⚖️ Llama 4 Sets New Open-Weight Standard

Meta released the Llama 4 family on April 14, 2026, marking the first time an open-weight model series surpasses OpenAI's GPT-4o across every major benchmark. The 405B-parameter flagship scores 89.2 on MMLU, 94.8 on HumanEval, 91.3 on MATH, and 94.1 on HellaSwag. The 70B variant, designed for single-GPU deployment, achieves 87.1, 92.3, 88.1, and 93.5 respectively—competitive with GPT-4o at a fraction of the inference cost.

Meta CEO Mark Zuckerberg positioned the release as "the Linux moment for frontier AI," emphasizing that open-weight models now achieve parity with proprietary alternatives.

The training corpus comprises over 20 trillion tokens, a substantial increase from Llama 3's 15 trillion. Meta introduced a novel training curriculum called Meta Curricula that progressively phases in multilingual, code, math, and reasoning data in distinct stages, improving benchmark performance by 5-8 percentage points compared to uniform training on the same data mixture. Anthropic's Jack Clark noted in his Import AI newsletter that Llama 4's training data strategy likely borrowed insights from DeepSeek's published approach.

🏃 Heterogeneous GPU Training at Scale

In a significant departure from NVIDIA-only training clusters, Llama 4 was trained on a heterogeneous cluster of 16,000 AMD MI350X GPUs and 9,000 NVIDIA H200 GPUs across Meta's datacenters in Alabama and Ireland. Meta engineers developed ROCm-CUDA bridging libraries (open-sourced as PyTorch Hetero) to route computation between GPU architectures dynamically during training, achieving 78% of theoretical peak FLOP utilization across the heterogeneous fleet.

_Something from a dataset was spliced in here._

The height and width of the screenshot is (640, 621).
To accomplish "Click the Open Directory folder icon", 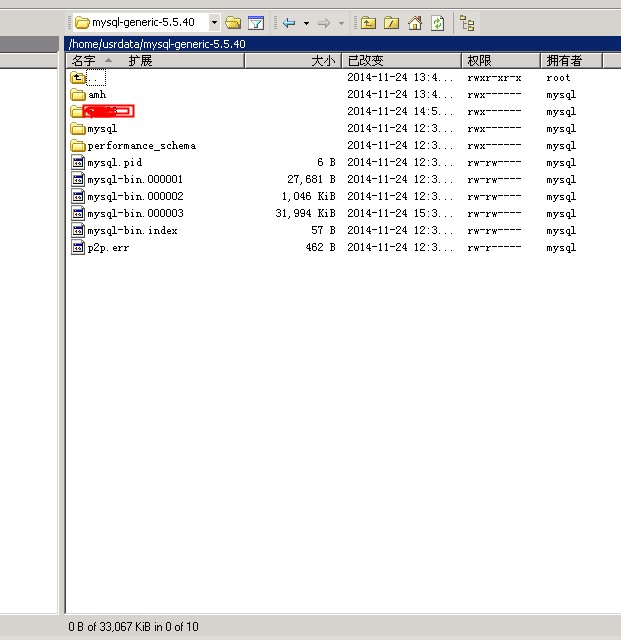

This development is strategically significant: if AMD's MI350X proves viable for frontier model training, it breaks NVIDIA's near-monopoly on large-scale AI training hardware.

The training ran for 72 days with 96.4% hardware uptime, a notable improvement over Llama 3's 90-day training duration with 88% uptime. Meta credits AMD's improved ROCm 6.2 stack and Meta's own GPU fleet management automation for the improvement. The total compute budget for Llama 4 405B training was approximately 3.8 × 10^25 FLOP.

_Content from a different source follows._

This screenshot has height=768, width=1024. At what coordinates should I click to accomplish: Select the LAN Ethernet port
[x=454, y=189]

🔓 License Terms and Developer Ecosystem

The Llama 4 license retains the Llama 3.1 Community License structure: free for research and commercial use, with a royalty-free paid license required only for applications serving more than 700 million monthly active users. This threshold means major platforms like WhatsApp, Instagram, and Google products would need a license, but the vast majority of startups and enterprises remain unrestricted. The models are available on HuggingFace, with quantized versions from 2-bit to 8-bit by TheBloke and other community contributors within hours.

Llama 4 is compatible with llama.cpp, vLLM, TGI, Ollama, and LM Studio at launch.